Saturday, August 4, 2012: 9:30 AM
Faculty of Economics, TBA
Oral Presentation
The non-anticipated democratic sustainability of coalition-based presidentialism begs the question about what makes it function. In this paper we argue that political scientists are ill equipped to answer this puzzle with analytical tools provided by the received wisdom about constitutional design. This recent development is welcome given that multiparty presidentialism has become the modal form of presidential democracy, especially in Latin America. Until the 1980s, the received wisdom about constitutional design had it that two party parliamentary systems were superior to its alternatives, namely, presidentialism and multi-party parliamentary systems.
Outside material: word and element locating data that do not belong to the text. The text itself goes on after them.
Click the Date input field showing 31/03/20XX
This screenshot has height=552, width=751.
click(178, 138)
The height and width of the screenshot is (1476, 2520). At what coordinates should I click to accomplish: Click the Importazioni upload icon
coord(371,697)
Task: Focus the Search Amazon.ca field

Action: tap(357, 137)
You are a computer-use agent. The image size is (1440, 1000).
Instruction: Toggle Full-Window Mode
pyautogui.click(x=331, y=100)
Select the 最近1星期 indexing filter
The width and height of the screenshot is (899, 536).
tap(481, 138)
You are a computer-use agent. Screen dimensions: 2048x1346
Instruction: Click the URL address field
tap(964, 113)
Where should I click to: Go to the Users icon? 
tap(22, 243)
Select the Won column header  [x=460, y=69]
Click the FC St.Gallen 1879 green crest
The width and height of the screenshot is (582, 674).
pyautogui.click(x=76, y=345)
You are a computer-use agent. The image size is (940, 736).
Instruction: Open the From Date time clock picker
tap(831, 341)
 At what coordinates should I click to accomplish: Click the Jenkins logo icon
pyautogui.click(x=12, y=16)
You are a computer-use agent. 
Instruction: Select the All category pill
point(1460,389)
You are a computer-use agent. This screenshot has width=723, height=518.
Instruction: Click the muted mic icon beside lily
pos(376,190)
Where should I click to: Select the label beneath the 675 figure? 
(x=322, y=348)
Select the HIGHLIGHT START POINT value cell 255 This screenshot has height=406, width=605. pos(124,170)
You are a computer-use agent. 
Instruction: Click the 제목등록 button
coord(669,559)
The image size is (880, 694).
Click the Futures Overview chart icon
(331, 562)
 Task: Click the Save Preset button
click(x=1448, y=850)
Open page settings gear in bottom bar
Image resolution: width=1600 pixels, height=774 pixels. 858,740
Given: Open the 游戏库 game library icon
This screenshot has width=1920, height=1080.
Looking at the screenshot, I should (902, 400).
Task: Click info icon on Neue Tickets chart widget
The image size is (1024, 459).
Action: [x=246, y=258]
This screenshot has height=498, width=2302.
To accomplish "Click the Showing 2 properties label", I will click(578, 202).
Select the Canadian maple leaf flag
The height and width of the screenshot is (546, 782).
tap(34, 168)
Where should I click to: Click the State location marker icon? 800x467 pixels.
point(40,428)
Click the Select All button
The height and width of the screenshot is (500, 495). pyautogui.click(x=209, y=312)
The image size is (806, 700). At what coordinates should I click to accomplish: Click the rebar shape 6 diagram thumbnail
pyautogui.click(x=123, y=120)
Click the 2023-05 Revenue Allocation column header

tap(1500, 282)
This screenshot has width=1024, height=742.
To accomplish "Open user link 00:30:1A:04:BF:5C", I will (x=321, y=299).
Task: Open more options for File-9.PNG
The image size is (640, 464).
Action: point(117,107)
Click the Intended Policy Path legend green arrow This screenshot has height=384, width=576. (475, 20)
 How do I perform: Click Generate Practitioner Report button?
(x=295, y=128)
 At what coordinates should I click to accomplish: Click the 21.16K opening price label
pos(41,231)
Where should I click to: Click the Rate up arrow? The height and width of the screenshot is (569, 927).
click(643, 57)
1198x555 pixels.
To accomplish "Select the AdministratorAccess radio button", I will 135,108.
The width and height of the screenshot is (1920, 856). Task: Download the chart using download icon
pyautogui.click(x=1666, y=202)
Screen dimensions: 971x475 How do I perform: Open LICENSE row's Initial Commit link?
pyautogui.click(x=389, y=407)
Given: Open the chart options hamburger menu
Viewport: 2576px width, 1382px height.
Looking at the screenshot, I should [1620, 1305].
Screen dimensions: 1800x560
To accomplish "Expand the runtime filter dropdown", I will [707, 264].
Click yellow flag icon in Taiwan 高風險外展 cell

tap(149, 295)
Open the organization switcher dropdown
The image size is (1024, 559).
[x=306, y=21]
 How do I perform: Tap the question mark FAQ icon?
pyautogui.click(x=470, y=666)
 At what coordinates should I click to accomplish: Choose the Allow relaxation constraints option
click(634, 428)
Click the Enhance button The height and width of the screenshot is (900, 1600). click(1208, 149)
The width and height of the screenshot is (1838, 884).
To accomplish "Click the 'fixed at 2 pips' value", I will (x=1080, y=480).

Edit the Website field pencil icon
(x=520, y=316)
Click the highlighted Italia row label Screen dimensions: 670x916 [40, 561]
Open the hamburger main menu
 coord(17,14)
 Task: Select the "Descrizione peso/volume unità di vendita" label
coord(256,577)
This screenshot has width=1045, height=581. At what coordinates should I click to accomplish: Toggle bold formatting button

Comparativists over half a century seemed to have shared this view of coalitions. Strong presidents in multiparty systems were the black beasts of constitutional design experts. Research on presidentialism followed a similar path from open criticism to a mixed view of the “perils of presidentialism.” While a more nuanced view of presidentialism appeared in Shugart and Carey’s seminal work, recent scholarship has argued that government formation under presidentialism and parliamentarism shares the same underlying institutional logic. Recent developments in Latin America has given support not only to the general argument that coalition government is both viable and functional but also to the more controversial claim that strong presidents under multipartism may be a precondition for effective government. What explains the unanticipated success of multiparty presidentialism, or parlieemntariszation of presidentialism? We argue that three factors help explain why this constitutional arrangement is both feasible and functional: the powers of presidents, the existence of tradable coalition goods (pork, ministerial portfolios, among others) and the strength of institutional checks on the executive’s discretion. Good governance is conditional on the delegation of extensive powers to both presidents and autonomous institutions that checks on the executives.